[Kaggle] Data Cleaning 데이터 정제

1. Handling Missing Values

Missing Value 처리하기

Drop missing values, or fill them in with an automated workflow.

# modules we'll use
import pandas as pd
import numpy as np

# read in all our data
nfl_data = pd.read_csv("../input/nflplaybyplay2009to2016/NFL Play by Play 2009-2017 (v4).csv")

# set seed for reproducibility
np.random.seed(0) 

# get the number of missing data points per column
missing_values_count = nfl_data.isnull().sum()

# look at the # of missing points in the first ten columns
missing_values_count[0:10]

# how many total missing values do we have?
total_cells = np.product(nfl_data.shape)
total_missing = missing_values_count.sum()

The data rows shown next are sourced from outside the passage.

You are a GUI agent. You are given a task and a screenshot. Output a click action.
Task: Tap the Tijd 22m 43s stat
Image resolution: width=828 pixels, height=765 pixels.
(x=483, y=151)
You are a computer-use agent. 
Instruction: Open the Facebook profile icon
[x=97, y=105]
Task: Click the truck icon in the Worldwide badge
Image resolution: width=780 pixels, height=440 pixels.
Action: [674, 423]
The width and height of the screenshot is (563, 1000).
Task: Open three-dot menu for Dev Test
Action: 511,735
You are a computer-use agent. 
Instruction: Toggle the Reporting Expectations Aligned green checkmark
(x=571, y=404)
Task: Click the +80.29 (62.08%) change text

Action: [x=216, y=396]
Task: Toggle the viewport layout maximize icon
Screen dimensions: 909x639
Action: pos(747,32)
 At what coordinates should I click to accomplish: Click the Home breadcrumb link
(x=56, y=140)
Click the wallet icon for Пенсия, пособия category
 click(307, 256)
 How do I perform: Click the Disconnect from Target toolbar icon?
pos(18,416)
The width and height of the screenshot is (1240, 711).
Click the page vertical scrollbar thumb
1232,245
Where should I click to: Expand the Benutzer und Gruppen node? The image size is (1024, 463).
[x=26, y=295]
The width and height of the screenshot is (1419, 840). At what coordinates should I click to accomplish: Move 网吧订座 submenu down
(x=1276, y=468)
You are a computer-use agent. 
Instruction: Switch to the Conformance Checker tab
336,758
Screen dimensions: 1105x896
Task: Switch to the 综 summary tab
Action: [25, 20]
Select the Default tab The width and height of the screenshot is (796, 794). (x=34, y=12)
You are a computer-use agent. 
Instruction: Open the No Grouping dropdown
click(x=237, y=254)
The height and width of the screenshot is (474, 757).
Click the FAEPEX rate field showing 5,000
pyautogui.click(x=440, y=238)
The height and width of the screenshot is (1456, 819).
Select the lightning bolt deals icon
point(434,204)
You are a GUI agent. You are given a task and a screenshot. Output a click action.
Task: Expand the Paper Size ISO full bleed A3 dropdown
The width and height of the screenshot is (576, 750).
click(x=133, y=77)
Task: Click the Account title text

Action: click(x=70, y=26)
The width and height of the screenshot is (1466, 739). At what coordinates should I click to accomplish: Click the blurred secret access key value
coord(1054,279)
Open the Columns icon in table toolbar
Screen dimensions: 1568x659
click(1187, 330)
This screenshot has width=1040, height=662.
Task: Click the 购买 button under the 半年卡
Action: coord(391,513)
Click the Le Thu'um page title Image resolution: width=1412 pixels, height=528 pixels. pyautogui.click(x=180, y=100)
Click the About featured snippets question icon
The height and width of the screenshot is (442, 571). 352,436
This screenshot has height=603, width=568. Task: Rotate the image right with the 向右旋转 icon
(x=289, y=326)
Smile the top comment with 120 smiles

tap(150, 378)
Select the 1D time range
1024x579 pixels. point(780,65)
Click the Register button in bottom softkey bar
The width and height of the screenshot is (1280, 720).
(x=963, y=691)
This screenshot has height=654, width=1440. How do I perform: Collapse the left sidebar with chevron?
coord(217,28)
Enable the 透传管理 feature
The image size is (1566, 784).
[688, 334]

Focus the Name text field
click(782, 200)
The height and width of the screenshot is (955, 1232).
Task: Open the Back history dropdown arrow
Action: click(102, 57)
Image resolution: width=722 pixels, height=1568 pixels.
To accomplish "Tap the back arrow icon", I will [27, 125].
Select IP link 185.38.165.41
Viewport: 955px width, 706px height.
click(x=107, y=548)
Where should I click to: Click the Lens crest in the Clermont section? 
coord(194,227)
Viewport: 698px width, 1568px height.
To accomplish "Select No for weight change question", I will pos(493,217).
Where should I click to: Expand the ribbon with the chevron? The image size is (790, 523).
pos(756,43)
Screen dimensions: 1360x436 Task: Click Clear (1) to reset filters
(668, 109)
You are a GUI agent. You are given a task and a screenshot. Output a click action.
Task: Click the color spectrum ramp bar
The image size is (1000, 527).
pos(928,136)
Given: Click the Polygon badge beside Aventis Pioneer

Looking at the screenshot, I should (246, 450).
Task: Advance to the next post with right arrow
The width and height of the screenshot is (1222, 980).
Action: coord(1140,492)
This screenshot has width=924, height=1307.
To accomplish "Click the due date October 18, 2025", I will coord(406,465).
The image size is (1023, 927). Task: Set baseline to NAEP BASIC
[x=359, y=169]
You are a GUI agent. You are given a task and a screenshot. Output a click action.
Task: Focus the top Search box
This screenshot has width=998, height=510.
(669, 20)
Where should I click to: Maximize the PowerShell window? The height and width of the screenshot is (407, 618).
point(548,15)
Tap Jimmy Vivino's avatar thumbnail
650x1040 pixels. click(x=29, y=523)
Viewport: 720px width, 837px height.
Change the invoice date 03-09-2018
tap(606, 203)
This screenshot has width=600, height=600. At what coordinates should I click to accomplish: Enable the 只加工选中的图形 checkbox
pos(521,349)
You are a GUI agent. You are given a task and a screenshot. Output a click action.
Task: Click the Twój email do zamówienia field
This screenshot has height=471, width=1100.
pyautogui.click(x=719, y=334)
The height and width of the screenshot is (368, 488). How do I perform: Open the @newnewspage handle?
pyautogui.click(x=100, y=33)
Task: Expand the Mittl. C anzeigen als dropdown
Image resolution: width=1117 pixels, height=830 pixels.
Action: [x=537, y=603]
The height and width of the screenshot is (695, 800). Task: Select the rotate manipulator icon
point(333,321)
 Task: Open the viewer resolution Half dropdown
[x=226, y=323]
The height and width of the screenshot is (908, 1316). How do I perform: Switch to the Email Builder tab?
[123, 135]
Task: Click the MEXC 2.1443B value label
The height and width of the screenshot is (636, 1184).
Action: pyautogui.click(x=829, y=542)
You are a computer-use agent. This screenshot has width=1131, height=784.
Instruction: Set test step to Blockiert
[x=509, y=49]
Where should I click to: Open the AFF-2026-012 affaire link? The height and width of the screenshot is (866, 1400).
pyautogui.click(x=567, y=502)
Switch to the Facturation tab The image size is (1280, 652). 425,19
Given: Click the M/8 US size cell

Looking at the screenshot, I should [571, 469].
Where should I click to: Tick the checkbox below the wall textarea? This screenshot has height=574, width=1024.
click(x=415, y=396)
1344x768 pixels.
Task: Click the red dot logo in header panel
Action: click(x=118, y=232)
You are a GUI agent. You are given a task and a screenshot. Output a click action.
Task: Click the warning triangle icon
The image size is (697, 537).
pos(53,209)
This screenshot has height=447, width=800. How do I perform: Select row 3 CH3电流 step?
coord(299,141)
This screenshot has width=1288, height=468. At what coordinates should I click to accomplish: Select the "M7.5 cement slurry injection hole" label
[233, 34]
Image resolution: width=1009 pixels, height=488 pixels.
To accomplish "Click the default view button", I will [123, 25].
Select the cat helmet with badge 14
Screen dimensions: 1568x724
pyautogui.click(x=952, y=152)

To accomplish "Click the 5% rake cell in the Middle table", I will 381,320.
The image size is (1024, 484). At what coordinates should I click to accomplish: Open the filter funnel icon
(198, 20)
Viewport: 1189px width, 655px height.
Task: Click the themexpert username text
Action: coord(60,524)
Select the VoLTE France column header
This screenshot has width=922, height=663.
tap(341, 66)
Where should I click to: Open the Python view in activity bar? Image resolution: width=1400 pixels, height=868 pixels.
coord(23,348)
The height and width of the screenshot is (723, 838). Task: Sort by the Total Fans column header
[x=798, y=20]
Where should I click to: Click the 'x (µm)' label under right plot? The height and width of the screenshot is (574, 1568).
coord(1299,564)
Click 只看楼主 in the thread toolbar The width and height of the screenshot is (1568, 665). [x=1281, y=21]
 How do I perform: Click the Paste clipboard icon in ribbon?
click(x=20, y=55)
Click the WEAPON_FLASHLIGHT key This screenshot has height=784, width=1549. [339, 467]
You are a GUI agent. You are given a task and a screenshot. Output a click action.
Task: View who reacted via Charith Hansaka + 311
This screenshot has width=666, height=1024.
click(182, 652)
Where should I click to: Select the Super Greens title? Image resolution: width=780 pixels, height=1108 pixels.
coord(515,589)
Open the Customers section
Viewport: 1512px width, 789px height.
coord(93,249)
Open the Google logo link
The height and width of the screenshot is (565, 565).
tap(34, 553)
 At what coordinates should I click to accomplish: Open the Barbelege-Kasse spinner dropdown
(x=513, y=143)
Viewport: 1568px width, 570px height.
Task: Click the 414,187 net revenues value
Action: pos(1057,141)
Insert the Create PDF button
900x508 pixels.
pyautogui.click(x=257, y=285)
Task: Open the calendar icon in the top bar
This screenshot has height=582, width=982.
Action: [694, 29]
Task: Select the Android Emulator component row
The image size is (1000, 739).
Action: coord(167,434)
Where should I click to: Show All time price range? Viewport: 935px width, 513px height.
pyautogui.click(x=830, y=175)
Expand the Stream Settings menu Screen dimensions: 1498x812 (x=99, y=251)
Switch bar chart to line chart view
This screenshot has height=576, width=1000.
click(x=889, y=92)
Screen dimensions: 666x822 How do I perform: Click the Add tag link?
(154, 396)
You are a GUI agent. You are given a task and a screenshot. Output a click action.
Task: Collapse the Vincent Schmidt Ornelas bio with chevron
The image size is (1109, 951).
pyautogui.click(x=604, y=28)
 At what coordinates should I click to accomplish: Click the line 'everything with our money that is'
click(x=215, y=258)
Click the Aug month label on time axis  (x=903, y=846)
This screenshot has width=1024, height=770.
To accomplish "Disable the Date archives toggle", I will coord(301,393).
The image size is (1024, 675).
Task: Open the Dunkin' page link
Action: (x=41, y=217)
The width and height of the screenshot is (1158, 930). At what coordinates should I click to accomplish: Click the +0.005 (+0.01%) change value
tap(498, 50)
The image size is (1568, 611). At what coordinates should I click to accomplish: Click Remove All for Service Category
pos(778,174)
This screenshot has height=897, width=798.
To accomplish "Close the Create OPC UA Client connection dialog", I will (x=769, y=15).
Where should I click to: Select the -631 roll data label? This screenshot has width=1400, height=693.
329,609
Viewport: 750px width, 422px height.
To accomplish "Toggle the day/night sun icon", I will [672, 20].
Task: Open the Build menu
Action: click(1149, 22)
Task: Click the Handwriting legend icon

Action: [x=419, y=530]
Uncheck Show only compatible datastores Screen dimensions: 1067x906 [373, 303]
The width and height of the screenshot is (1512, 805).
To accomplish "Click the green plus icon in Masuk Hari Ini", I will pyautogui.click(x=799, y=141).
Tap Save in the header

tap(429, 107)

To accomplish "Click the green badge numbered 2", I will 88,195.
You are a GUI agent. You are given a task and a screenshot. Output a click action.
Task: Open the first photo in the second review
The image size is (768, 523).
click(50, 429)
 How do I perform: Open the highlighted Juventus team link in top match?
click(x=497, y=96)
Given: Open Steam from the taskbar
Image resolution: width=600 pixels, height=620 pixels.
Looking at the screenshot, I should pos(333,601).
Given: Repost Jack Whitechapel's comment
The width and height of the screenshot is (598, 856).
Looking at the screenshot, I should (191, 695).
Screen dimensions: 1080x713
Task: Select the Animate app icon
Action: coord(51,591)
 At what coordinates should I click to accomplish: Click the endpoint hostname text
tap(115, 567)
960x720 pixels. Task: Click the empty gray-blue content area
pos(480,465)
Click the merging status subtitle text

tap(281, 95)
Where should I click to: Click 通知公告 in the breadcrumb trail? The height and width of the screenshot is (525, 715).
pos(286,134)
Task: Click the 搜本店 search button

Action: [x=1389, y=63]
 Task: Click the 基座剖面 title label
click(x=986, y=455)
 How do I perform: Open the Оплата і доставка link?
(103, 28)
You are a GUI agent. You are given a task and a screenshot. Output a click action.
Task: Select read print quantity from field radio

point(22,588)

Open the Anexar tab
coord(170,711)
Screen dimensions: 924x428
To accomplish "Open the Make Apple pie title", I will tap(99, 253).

# percent of data that is missing
percent_missing = (total_missing/total_cells) * 100
print(percent_missing)

# "Is this value missing because it wasn't recorded or because it doesn't exist?"

# remove all the rows that contain a missing value
nfl_data.dropna()

# remove all columns with at least one missing value
columns_with_na_dropped = nfl_data.dropna(axis=1)
columns_with_na_dropped.head()

# just how much data did we lose?
print("Columns in original dataset: %d \n" % nfl_data.shape[1])
print("Columns with na's dropped: %d" % columns_with_na_dropped.shape[1])

# get a small subset of the NFL dataset
subset_nfl_data = nfl_data.loc[:, 'EPA':'Season'].head()
subset_nfl_data

# replace all NA's with 0
subset_nfl_data.fillna(0)

# replace all NA's the value that comes directly after it in the same column, 

# then replace all the remaining na's with 0
subset_nfl_data.fillna(method='bfill', axis=0).fillna(0)

2. Scaling and Normalization

Transform numeric variables to have helpful properties.

in scaling, you're changing the range of your data, while
in normalization, you're changing the shape of the distribution of your data

스케일링 & 정규화

# modules we'll use
import pandas as pd
import numpy as np

# for Box-Cox Transformation
from scipy import stats

# for min_max scaling
from mlxtend.preprocessing import minmax_scaling

# plotting modules
import seaborn as sns
import matplotlib.pyplot as plt

# set seed for reproducibility
np.random.seed(0)

# generate 1000 data points randomly drawn from an exponential distribution
original_data = np.random.exponential(size=1000)

# mix-max scale the data between 0 and 1
scaled_data = minmax_scaling(original_data, columns=[0])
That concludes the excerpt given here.